* WORK REQUEST
In the passage on the bighorn sheep of Tiburón Island, reproduce the text starting with "Betancourt took a" and going on through "presented a mystery.", replacing each occurrence of "dung" with "droppings".

* PROVIDED PASSAGE
[Start of section]

Some magical moments in science involve the smell of dung.
Case in point: The discovery of the “unintentional rewilding” of bighorn sheep on Tiburón Island by a researcher who was simply probing woodrat middens for ancient plant specimens.
When desert ecologist Ben Wilder unpacked his collection of dung at the Tucson lab of Julio Betancourt, a former adviser who was helping him with identification, he had one sample that he knew wasn’t rat.
Betancourt took a whiff.
“I said, ‘That’s sheep’ before I even looked at it. I can smell it,” Betancourt said.
Betancourt, a paleoecologist who has held multiple appointments in environmental sciences departments at the University of Arizona, is currently working as a senior scientist with the U.S. Geological Survey in Washington, D.C.
He said he has dug through dung mats many times in his research life, and knew from the smell — or lack of it — that this sheep dung was not recent.
Which presented a mystery.

[End of section]

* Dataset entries
[Start of section]

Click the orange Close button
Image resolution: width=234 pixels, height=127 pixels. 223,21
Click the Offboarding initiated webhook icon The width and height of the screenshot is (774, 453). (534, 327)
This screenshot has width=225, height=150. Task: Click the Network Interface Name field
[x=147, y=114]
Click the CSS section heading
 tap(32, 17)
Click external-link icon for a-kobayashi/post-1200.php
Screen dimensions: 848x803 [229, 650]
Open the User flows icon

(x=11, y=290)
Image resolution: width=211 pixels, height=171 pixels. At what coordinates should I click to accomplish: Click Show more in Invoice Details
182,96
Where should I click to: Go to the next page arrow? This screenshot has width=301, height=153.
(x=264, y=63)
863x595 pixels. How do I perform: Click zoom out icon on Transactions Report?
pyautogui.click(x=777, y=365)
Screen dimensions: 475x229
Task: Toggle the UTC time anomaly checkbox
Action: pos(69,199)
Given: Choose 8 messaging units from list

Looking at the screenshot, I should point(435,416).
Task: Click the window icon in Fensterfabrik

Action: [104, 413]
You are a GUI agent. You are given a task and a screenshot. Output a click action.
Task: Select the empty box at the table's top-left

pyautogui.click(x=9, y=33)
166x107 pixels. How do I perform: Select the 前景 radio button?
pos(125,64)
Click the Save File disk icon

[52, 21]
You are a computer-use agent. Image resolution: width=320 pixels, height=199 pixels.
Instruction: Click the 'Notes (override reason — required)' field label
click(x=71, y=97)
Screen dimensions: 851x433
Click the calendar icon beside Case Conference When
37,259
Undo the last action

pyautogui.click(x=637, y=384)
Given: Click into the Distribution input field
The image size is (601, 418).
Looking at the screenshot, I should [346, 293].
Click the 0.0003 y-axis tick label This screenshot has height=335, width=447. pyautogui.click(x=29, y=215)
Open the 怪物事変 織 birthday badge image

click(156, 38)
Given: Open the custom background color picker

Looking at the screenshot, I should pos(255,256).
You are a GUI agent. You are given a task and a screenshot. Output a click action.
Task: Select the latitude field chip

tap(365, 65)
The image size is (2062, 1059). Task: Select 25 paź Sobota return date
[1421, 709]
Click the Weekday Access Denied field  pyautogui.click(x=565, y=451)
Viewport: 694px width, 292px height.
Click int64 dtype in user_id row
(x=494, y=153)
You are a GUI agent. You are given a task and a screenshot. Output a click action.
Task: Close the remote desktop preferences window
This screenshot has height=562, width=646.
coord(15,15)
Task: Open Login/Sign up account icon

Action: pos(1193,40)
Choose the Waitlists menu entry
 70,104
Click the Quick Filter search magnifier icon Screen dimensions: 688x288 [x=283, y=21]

[End of section]

* EXERCISE RESPONSE
Betancourt took a whiff.
“I said, ‘That’s sheep’ before I even looked at it. I can smell it,” Betancourt said.
Betancourt, a paleoecologist who has held multiple appointments in environmental sciences departments at the University of Arizona, is currently working as a senior scientist with the U.S. Geological Survey in Washington, D.C.
He said he has dug through droppings mats many times in his research life, and knew from the smell — or lack of it — that this sheep droppings was not recent.
Which presented a mystery.